And if girls are interested in doll’s houses mightn’t they also be interested in Lego sets which build houses. It is often theorized that girls are Lego-starved and therefore miss out on developing those capacities of spatial awareness which are important to science, computing, parking cars and many other fields where males excel. Girls also spend time on computers and computer games…..but are the games all intended for the idealized ‘real’ boys… or for a range of possible interests?


On the other hand maybe children themselves are blowing away stereotypes given the chance? Surely a cookery set or a cookery book can in this era of telly chefs…many of them male… appeal to both the Jamies (Oliver) and the Nigellas (Lawson) and everyone in between? Are Harry Potter and Katniss Everdeen the only items in the stocking that cross gender lines? Maybe things are not as bad as they seem and we just don’t know?

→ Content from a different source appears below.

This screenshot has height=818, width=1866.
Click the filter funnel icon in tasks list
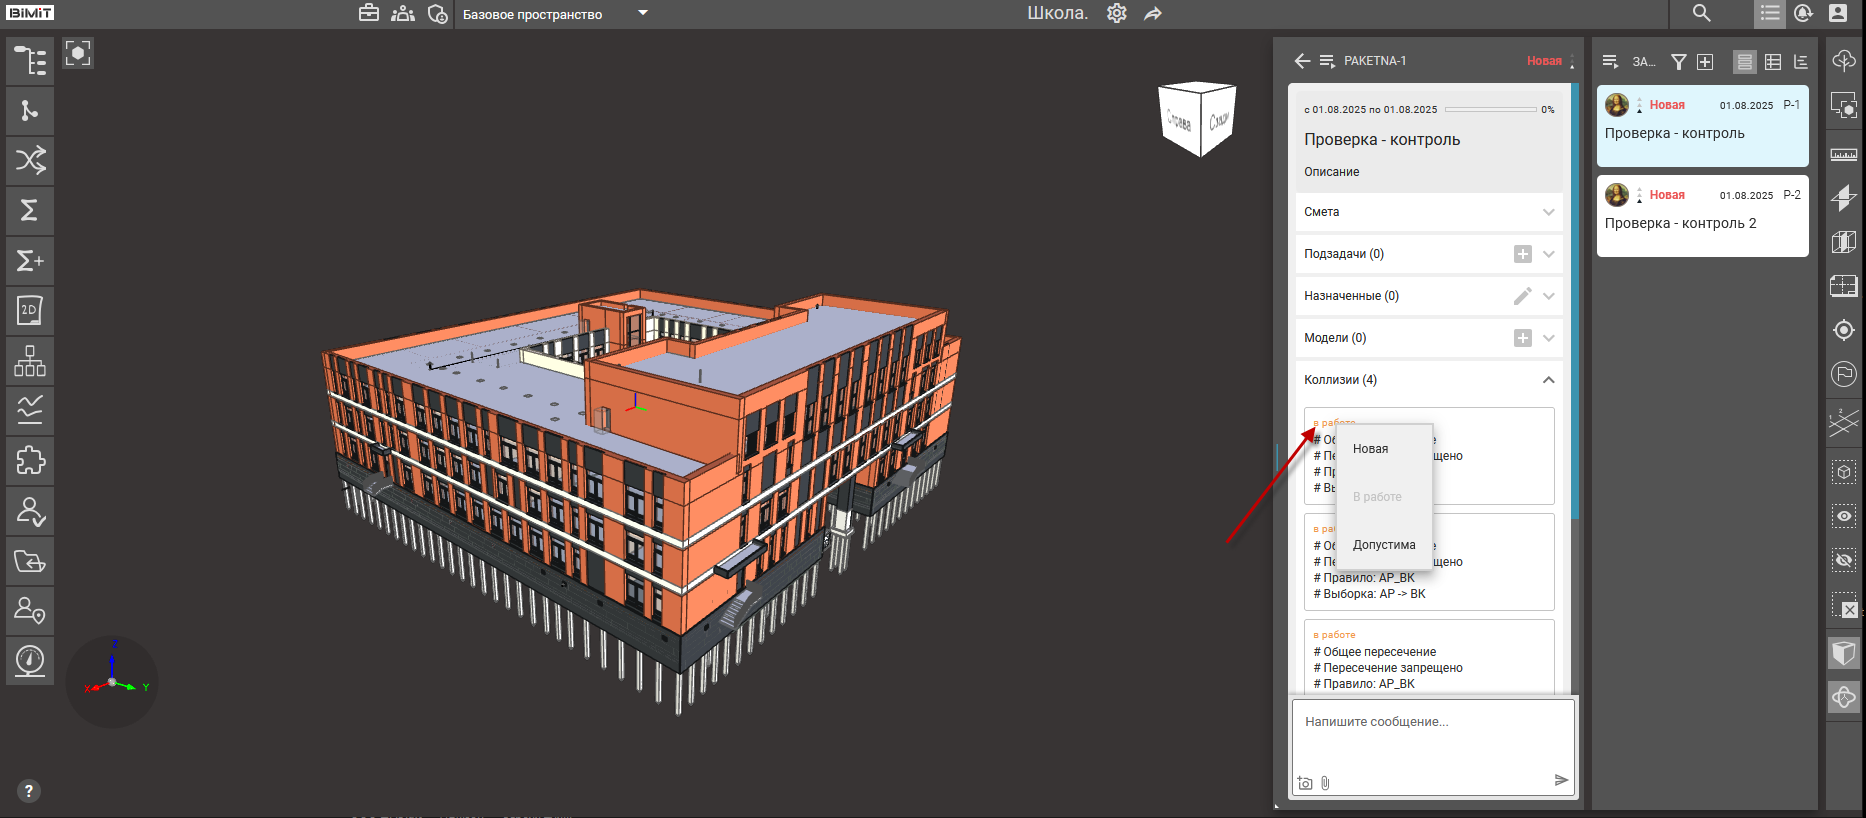click(x=1679, y=62)
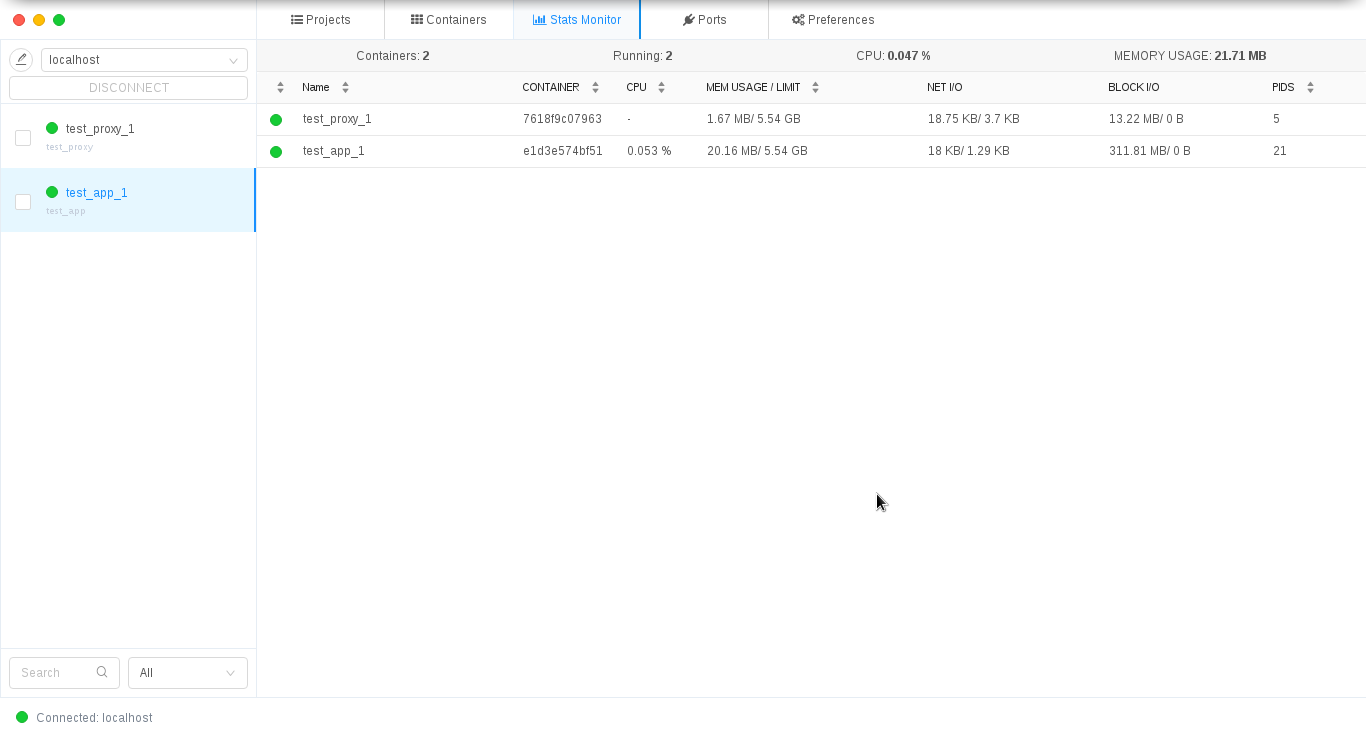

Don’t say (with Perry Como (1951) or Michael Bublé (2003 & now): 
A pair of hopalong boots and a pistol that, Is the wish of Barney and Ben
Dolls that will talk and will go for a walk, Is the hope of Janice and Jen (It’s Beginning to look a lot like Christmas)
& why is Santa a man anyway?


Do say: Anecdotal evidence suggests that everyone…parents, toy makers, shops, media and marketing, kindergartens and schools…. could do better so that all children have a complete range of toys to think with. But things may not be as bad as they seem.